Como recompensa, Sant'Ana ganhou uma carona no aviãozinho da Força Aérea do Paraguai que transportou Abdelmassih para Ciudad del Este, na fronteira com Foz do Iguaçu. A carona e o diálogo a seguir, gravado dentro do avião e exibido pelo "Domingo Espetacular", são reveladores de uma comprometedora relação entre imprensa e fonte de informação:

Adelmassih: "Você também é da Polícia Federal?"
Sant'Ana: "Não."
Abdelmassih: "Você é o quê?"
Sant'Ana: "Jornalista."
Abdelmassih: "De onde você é?"
Sant'Ana: "Da Record."
Abdelmassih: "Ah, então... Como você chama?"
Sant'Ana: "Leandro."
Abdelmassih: "Então você que é o Leandro? Ah... Você que descobriu tudo."
Sant'Ana: "Eu investiguei, né, mas quem descobriu foram eles".
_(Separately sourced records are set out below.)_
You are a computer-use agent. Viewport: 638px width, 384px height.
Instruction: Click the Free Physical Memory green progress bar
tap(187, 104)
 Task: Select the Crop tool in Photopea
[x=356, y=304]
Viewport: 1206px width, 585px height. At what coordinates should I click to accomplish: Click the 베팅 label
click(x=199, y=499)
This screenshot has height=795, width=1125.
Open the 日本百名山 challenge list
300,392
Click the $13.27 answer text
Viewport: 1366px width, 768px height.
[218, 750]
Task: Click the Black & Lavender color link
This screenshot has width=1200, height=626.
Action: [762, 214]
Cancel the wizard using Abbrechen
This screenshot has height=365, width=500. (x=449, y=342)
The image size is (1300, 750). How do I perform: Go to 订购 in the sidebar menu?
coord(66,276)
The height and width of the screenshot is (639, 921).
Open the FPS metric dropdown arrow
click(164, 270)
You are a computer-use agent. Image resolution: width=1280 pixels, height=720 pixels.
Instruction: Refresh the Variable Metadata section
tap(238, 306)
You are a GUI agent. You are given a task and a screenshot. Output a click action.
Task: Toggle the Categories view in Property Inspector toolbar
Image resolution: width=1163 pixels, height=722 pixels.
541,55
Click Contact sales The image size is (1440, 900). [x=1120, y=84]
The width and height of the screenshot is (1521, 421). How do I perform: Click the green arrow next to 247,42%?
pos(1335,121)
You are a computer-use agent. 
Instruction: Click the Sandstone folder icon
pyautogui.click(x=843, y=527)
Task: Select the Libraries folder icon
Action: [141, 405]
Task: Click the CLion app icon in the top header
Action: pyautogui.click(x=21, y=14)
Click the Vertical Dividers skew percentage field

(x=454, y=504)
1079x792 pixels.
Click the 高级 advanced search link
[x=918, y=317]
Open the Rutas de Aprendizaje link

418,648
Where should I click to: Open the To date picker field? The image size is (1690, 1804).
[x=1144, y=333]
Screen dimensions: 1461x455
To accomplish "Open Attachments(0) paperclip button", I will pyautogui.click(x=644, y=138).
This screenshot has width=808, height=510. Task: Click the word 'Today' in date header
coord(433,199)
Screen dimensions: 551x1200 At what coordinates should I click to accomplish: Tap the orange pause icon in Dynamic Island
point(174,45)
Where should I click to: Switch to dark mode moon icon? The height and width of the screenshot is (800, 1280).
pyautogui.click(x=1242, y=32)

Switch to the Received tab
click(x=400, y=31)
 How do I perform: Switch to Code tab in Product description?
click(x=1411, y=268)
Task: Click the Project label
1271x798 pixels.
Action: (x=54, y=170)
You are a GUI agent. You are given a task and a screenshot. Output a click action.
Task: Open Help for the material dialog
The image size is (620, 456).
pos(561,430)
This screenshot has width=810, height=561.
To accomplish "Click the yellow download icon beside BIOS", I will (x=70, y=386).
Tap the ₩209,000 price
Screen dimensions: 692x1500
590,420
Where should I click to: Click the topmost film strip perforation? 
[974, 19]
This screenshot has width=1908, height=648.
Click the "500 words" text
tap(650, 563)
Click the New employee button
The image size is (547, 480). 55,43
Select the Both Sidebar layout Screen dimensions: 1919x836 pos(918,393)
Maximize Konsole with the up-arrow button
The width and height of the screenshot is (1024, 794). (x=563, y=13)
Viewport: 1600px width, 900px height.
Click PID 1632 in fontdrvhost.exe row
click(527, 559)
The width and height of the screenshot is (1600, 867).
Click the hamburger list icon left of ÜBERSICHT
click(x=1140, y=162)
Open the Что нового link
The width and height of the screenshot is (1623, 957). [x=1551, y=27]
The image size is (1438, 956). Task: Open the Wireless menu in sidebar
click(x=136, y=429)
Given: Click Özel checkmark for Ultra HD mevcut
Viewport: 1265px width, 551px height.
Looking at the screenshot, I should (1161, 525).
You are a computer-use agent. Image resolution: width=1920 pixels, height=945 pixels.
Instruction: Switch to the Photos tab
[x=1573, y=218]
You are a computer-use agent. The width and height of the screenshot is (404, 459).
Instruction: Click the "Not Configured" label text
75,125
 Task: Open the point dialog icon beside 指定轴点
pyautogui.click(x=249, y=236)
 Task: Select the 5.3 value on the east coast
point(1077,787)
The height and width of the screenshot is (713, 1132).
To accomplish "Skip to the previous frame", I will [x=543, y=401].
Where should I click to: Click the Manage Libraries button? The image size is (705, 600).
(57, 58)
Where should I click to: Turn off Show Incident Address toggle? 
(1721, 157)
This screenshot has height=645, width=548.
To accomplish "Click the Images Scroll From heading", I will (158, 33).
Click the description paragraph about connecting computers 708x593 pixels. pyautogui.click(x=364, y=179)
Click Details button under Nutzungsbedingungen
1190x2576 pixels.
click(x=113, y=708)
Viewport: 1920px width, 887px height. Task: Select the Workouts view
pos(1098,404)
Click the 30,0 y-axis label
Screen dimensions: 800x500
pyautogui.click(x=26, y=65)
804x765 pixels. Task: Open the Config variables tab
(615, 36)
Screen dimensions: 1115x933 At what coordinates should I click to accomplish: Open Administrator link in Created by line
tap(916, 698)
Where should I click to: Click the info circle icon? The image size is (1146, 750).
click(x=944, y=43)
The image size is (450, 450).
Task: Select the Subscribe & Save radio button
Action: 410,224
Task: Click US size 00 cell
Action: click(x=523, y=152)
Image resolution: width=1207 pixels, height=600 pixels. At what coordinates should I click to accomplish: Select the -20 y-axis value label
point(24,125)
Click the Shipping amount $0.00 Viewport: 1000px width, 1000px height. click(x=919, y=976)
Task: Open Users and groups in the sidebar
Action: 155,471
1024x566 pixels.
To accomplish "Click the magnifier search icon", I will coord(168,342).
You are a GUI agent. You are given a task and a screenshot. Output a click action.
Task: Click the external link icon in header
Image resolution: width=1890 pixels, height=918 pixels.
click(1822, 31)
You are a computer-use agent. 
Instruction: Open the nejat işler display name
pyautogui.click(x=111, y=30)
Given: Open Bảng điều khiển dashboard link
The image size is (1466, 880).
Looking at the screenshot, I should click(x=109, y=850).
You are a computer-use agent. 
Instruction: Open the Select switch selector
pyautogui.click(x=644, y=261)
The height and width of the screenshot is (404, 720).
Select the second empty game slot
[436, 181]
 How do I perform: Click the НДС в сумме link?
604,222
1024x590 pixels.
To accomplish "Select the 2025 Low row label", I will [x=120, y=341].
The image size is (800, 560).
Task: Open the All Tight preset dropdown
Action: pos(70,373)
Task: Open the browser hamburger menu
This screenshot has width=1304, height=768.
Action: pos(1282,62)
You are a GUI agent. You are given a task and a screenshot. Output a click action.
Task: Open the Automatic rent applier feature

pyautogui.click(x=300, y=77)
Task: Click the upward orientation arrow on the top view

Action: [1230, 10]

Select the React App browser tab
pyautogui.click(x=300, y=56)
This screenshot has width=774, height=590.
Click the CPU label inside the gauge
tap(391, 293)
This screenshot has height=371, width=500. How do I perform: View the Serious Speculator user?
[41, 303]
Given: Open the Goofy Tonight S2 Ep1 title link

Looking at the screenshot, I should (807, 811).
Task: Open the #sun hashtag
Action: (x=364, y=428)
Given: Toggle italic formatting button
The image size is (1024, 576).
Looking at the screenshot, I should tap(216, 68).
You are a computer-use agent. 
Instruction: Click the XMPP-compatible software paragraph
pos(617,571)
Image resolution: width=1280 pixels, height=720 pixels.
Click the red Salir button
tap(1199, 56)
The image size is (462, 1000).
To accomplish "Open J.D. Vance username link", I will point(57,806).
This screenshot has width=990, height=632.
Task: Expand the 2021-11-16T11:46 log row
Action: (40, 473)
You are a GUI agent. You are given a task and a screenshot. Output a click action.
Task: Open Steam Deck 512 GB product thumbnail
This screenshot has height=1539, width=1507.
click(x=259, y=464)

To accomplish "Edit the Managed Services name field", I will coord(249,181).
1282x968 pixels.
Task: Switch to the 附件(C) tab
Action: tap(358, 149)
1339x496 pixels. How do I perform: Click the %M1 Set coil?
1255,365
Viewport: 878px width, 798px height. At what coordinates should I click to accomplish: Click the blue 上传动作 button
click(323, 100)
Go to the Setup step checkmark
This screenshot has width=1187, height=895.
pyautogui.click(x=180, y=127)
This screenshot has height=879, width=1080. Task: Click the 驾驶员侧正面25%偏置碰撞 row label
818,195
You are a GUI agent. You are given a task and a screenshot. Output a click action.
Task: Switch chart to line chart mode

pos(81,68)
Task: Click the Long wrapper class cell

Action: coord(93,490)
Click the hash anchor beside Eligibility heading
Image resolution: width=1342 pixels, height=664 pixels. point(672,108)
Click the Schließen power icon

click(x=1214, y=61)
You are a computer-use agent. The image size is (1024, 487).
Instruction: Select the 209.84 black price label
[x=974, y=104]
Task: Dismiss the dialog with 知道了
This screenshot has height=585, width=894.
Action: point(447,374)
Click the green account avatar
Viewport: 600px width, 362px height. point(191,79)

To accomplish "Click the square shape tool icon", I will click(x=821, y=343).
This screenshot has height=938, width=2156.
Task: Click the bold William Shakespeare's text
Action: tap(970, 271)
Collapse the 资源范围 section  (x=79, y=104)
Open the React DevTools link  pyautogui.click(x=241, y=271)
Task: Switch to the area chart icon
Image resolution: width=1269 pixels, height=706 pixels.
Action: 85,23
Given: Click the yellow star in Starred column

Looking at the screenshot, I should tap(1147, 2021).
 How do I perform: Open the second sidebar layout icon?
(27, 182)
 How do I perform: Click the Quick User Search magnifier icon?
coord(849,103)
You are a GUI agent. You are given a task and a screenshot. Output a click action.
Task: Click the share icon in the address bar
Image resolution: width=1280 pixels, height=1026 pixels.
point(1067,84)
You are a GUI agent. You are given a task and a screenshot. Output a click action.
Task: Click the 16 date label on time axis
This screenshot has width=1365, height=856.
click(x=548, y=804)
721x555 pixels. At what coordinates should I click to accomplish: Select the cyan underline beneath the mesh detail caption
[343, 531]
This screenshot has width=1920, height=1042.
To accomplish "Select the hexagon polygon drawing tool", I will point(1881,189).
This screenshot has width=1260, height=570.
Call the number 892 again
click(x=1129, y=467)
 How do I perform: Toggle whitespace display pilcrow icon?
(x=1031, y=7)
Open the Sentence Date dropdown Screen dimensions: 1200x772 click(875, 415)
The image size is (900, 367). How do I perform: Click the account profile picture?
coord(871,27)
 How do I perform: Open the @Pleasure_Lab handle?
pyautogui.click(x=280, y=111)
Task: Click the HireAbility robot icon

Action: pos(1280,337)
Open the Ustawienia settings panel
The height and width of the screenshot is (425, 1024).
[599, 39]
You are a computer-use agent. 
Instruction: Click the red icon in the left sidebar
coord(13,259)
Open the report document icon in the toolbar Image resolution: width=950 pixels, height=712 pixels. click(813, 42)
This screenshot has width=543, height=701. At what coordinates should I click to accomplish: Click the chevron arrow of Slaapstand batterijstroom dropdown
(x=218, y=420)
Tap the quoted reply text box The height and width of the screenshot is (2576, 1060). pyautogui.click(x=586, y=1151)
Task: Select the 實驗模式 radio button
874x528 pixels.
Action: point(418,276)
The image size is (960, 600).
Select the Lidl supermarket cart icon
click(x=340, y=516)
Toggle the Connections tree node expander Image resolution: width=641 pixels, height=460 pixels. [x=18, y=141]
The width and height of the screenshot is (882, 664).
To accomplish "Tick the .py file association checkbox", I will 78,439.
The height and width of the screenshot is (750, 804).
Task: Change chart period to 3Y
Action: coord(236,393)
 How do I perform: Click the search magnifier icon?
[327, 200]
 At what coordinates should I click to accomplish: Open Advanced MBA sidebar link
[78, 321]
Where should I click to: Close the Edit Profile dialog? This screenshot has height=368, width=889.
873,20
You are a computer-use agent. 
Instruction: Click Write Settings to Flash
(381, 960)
Nesse ponto, Sant'Ana foi verdadeiro. Sem a Polícia Federal e o Ministério Público, Abdelmassih não teria sido preso. É difícil acreditar que a PF e o MP, com todos os instrumentos que possuem, não conseguissem localizar no Paraguai um foragido da Justiça, que dependessem do talento de um repórter para fazê-lo. Com as câmeras e holofotes de uma rede de TV que se notabiliza pela ampla cobertura policial, tudo fica mais fácil, é claro.